KAMPALA, Aug 27 (Reuters) – China’s Sichuan province is in talks to invest $300 million in cotton, rice and fruit production in Uganda, a senior Ugandan official said on Wednesday.
Most farming in Africa’s biggest coffee exporter is at a subsistence level and rain-fed. Big commercial production is hobbled by a lack of capital, expertise and supporting economic infrastructure.
The Ugandan government was helping Sichuan’s agricultural department acquire land for a project involving private land owners, the commissioner for crop resources in the Agriculture Ministry, Okasai Opolot, told Reuters.
“They have committed to invest $300 million in five years but immediately what’s available is $60 million,” he said.
“They’re establishing an agricultural production and industrial park which will involve developing the whole value chain of cotton, rice and fruits,” he added.
Foreign investment in African agriculture has stoked controversy in the past, with critics saying foreign “land grabs” drive rural populations away from livelihoods and hinder Africa’s efforts to alleviate hunger.

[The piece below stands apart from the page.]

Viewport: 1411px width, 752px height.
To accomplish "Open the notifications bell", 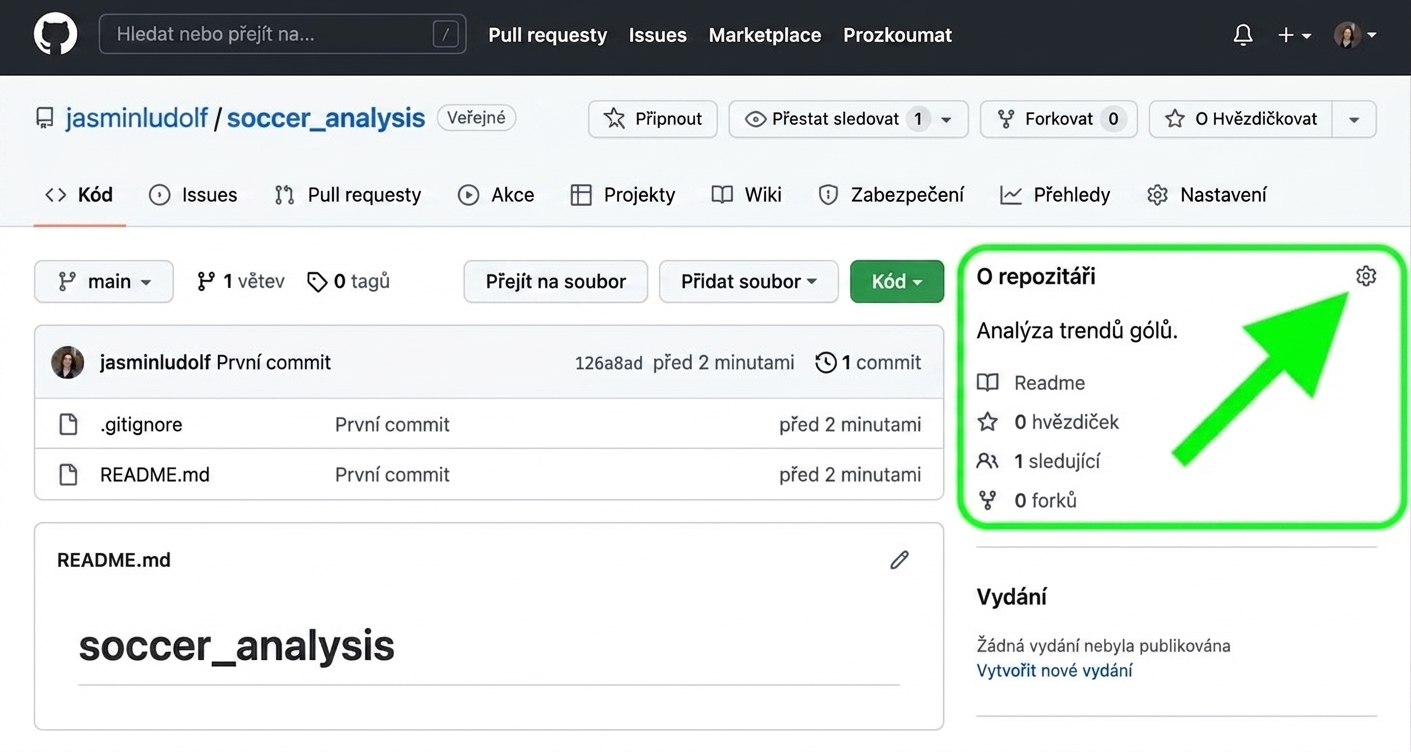I will (1243, 35).
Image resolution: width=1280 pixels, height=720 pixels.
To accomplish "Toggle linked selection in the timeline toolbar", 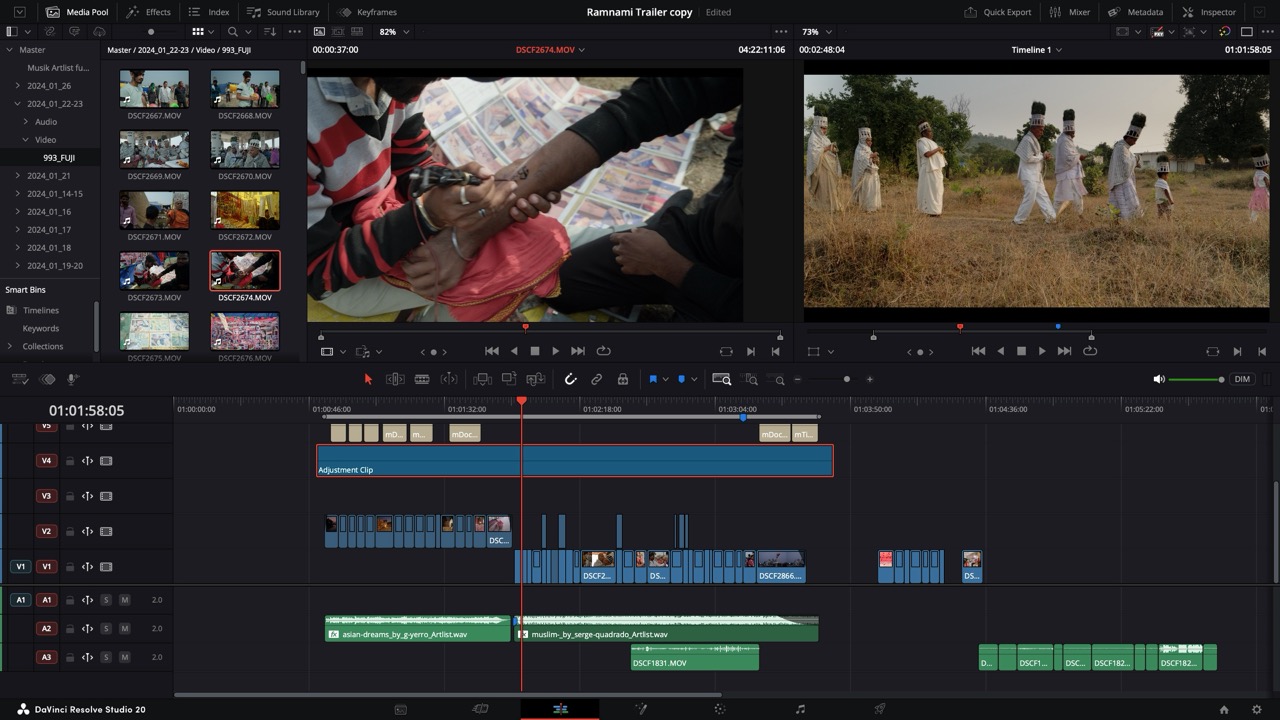I will (596, 378).

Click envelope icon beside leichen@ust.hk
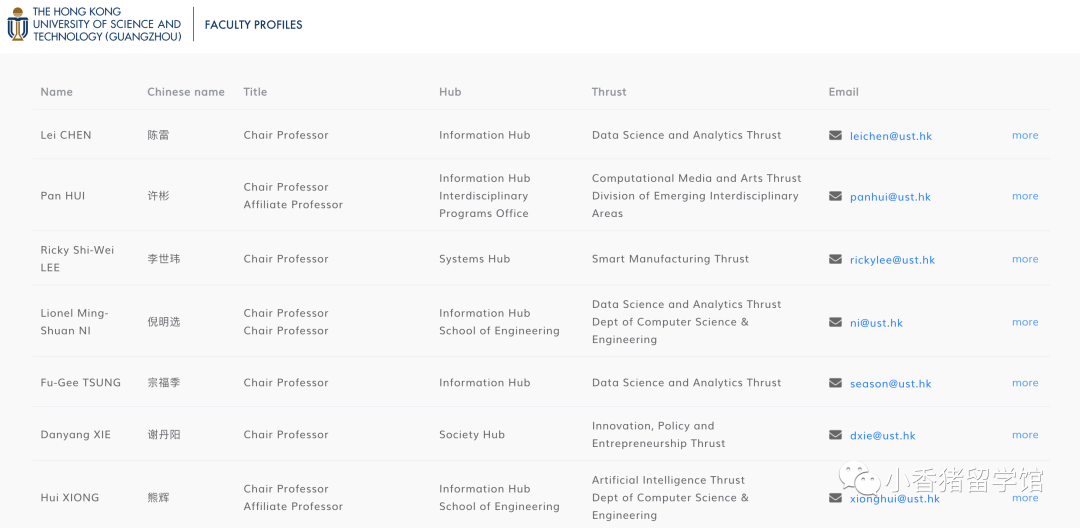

Investors say deals expand production of unused land and boost efficiency and resources.
The Ugandan project would need about 15,000 acres of land and private Ugandan land owners could choose to lease land to the Chinese investors or enter equity partnerships, Okasai said.
Uganda was once Africa’s largest cotton producer but political turmoil in the 1970s saw output drop steeply. Output has started to edge up again with greater political stability.
Cotton, mostly grown in the country’s east and northern regions, still suffers from bouts of harsh weather, a lack of investment and government neglect, growers say.
The Washington-based International Cotton Advisory Council (ICAC) said Uganda was forecast to produce 15,000 metric tonnes of cotton in the July 2014 to June 2015 season, up from 14,000 tonnes produced in the previous season.
As with other areas of Sub-Saharan Africa, China has become a major investor in Uganda. It has mostly channelled funds into roads, hydro power dams, fibre optic cable networks and other infrastructure, usually offering cheap loans.